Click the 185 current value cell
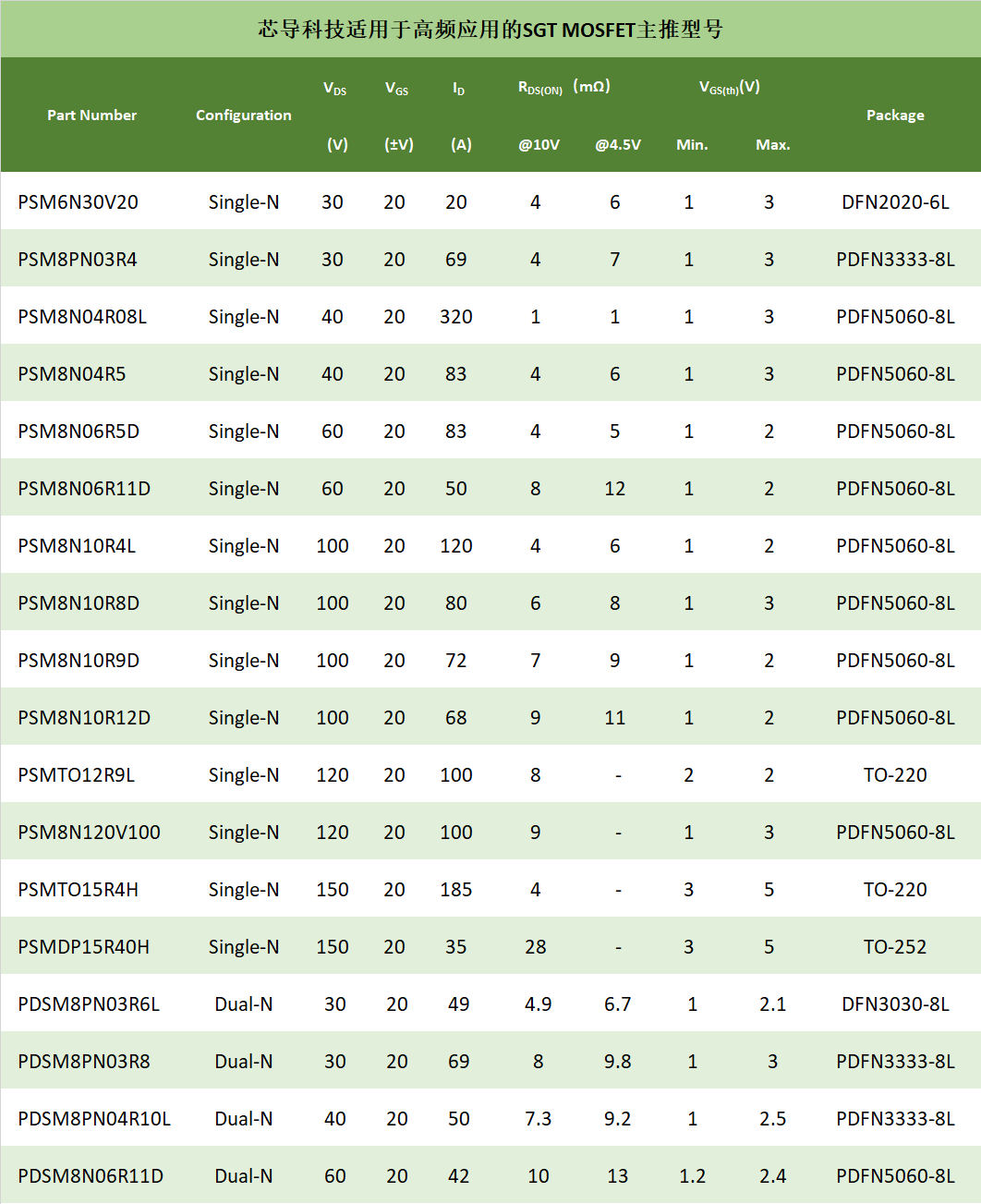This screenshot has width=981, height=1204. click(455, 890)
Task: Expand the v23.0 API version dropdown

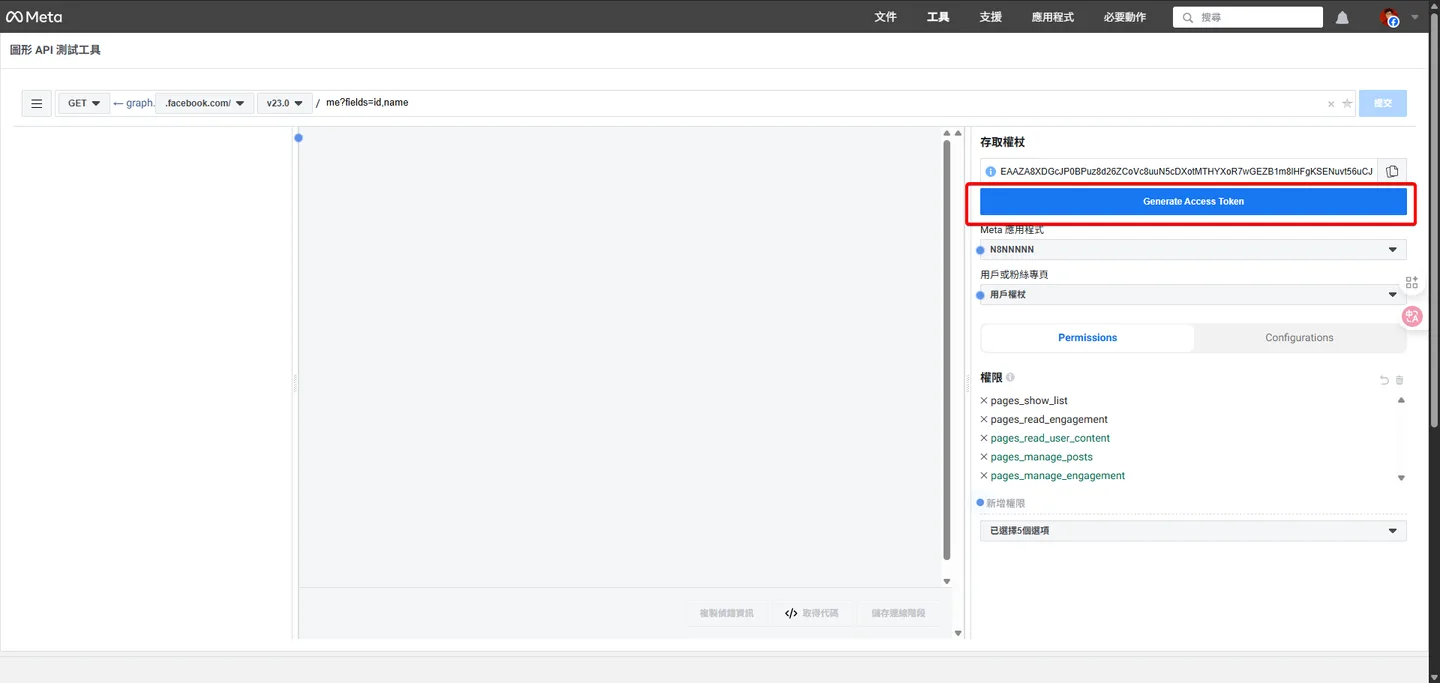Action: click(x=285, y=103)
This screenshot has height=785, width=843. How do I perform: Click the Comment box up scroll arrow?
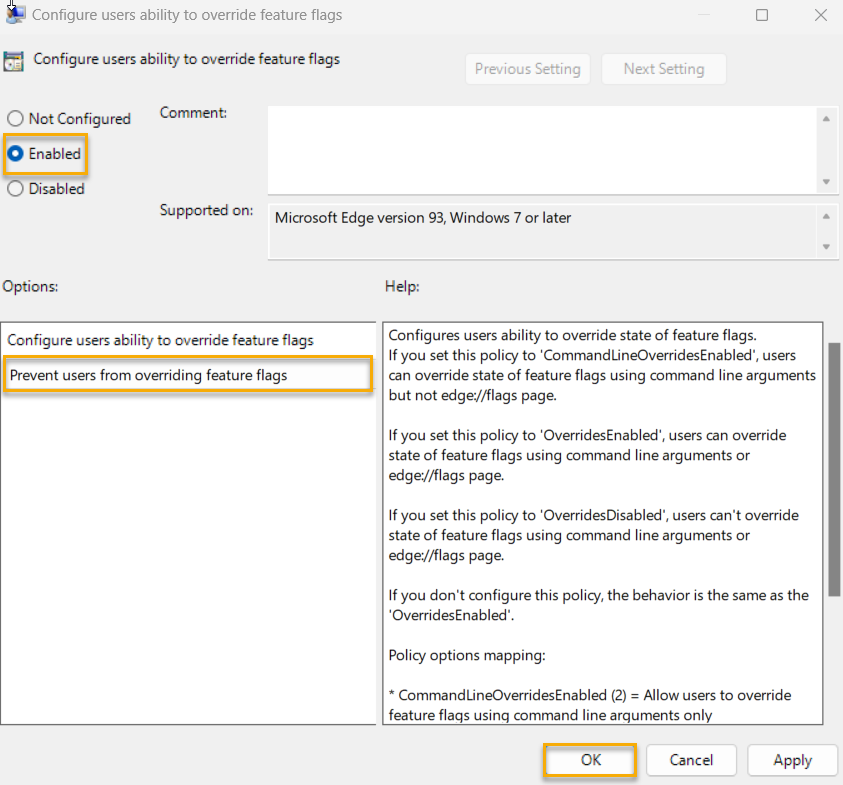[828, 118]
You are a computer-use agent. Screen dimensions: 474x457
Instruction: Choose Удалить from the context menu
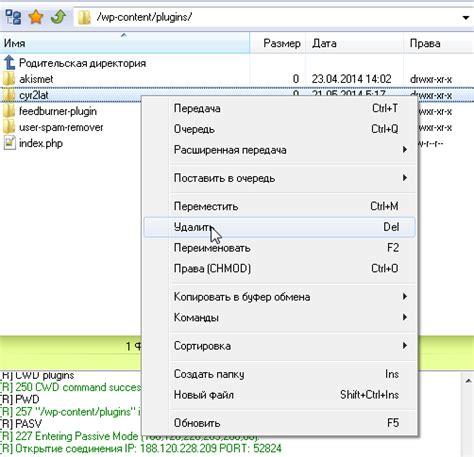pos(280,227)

### Directions
Your answer must be the lines from the line containing "This screenshot has height=785, width=843." through the final line of the data, written out exactly, both ends included and pictures left out.

### Response to the exercise
This screenshot has height=785, width=843. How do I perform: Click the Comment box up scroll arrow?
[828, 118]
You are a computer-use agent. Screen dimensions: 474x457
Instruction: Choose Удалить from the context menu
pos(280,227)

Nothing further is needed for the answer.